2015 Summer Institute
Course Synopsis
In this intensive and interactive three-day workshop, participants will explore the complexity and diversity of daily life among Muslims in the Americas (the U.S., the Caribbean, and Latin America). We will probe key presumptions about Muslims and challenge conventional view of Islam that approach it in terms of a fixed cast of characters whose practices tell a predetermined story. Instead, we will focus on cross-cultural comparisons of Muslims as they craft Islam in the "New World" of the Americas, where Muslims make their presence felt in both direct and oblique ways, which involves interpretations that vary with particular relations of power, historical moment, and social formation.
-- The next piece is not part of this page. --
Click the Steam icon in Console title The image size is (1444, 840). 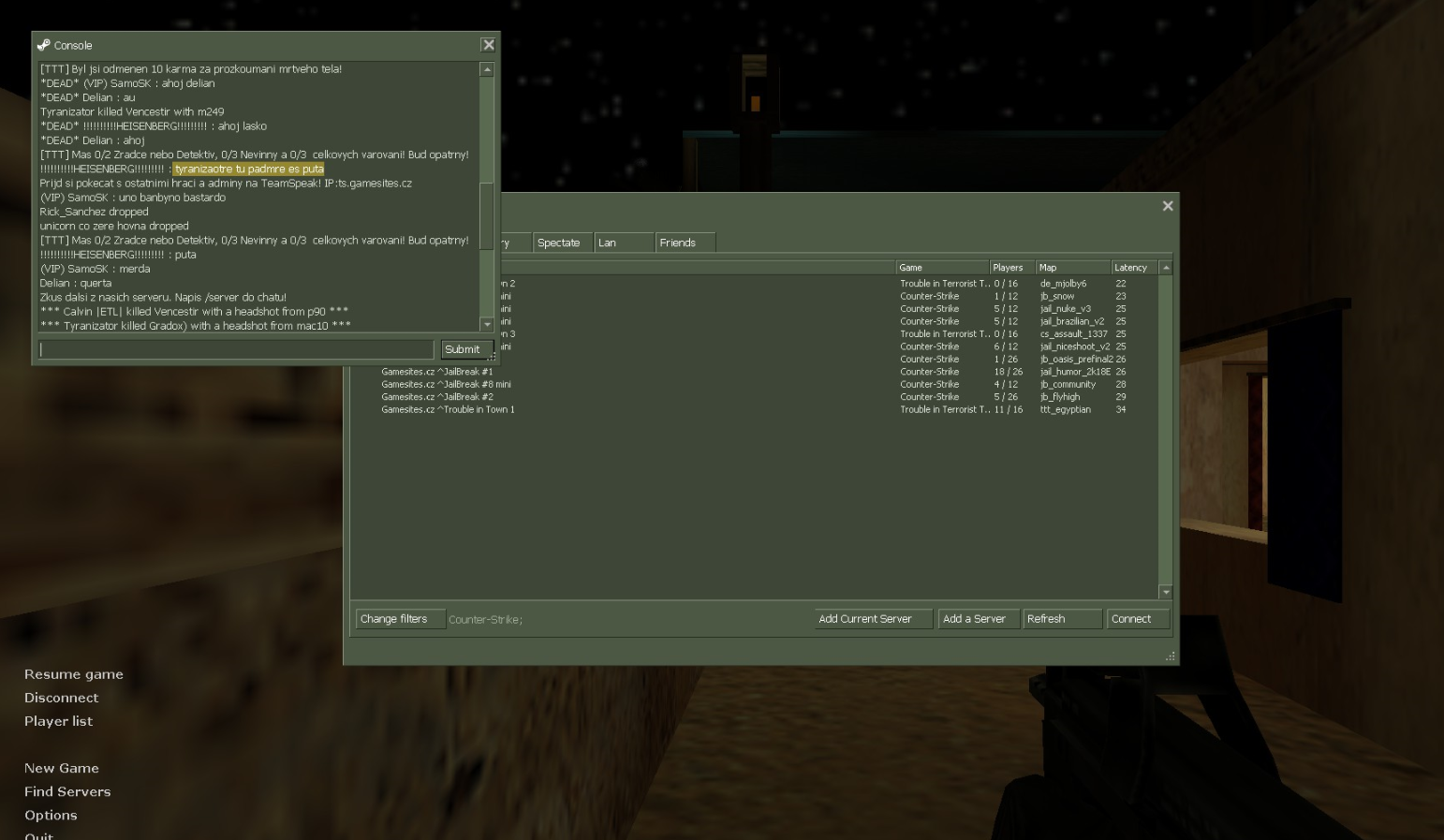pyautogui.click(x=43, y=45)
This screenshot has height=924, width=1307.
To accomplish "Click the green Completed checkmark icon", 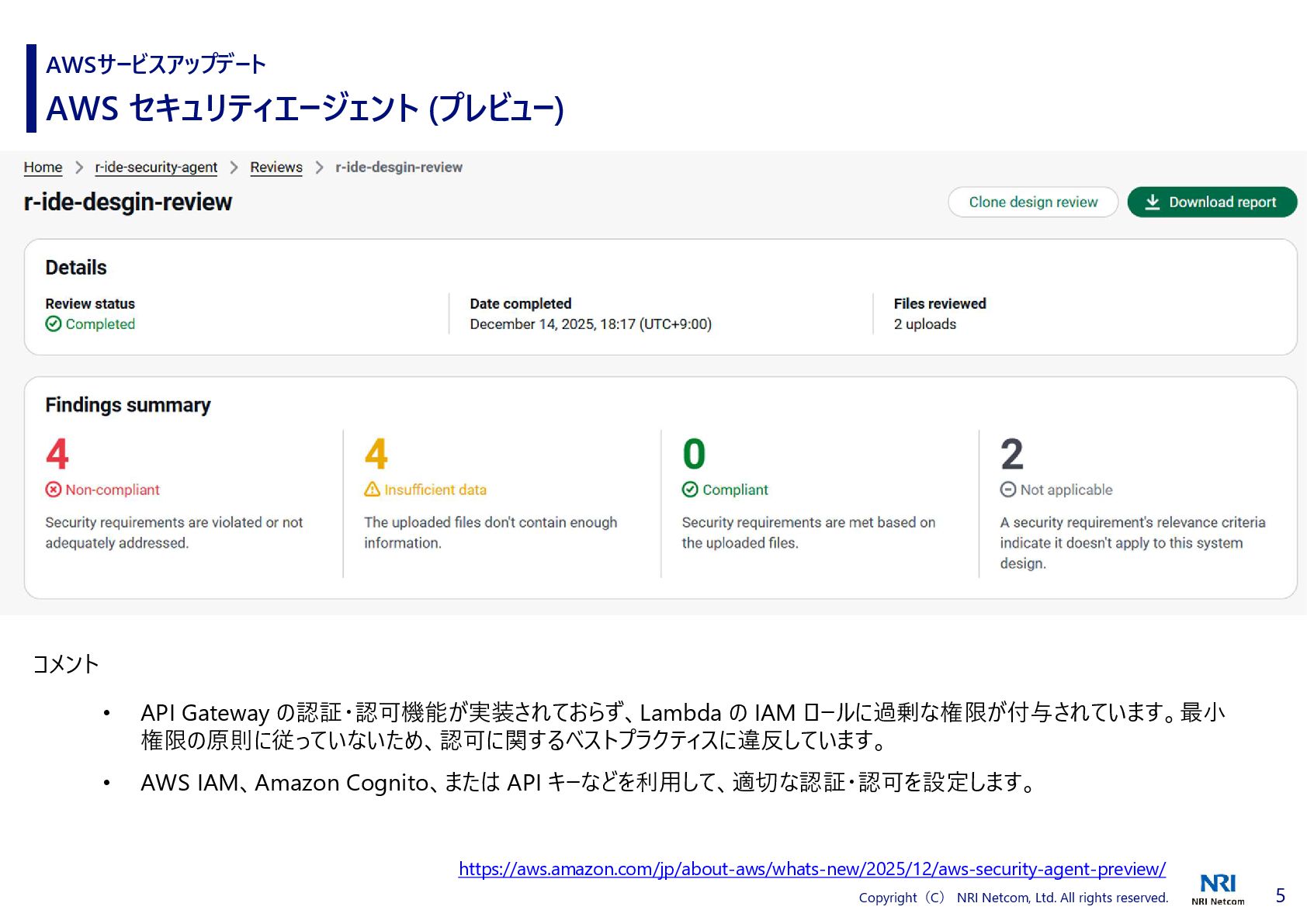I will [x=53, y=324].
Educators will be encouraged to create innovative curricula that will challenge students to think critically about such issues as the relationship between "traditional" and "modern," the meaning of citizenship and belonging, and the experience of immigrants and migration. The workshop's objectives are to inspire educators to teach about they ways that "difference" and ideas about the "other" impact the everyday lives of peoples of the Americas, and to point to possible new ways to teach about tolerance and justice.
ACADEMIC DIRECTOR
Aisha Khan is Associate Professor of Anthropology at New York University. She is the author of Callaloo Nation: Metaphors of Race and Religious Identity among South Asians in Trinidad (2004, Duke University Press) and the editor of Islam and the Americas (2015, University of Florida Press). Her areas of expertise include the Caribbeans, Latin America, race and ethnicity, religion, theory and method in diaspora studies.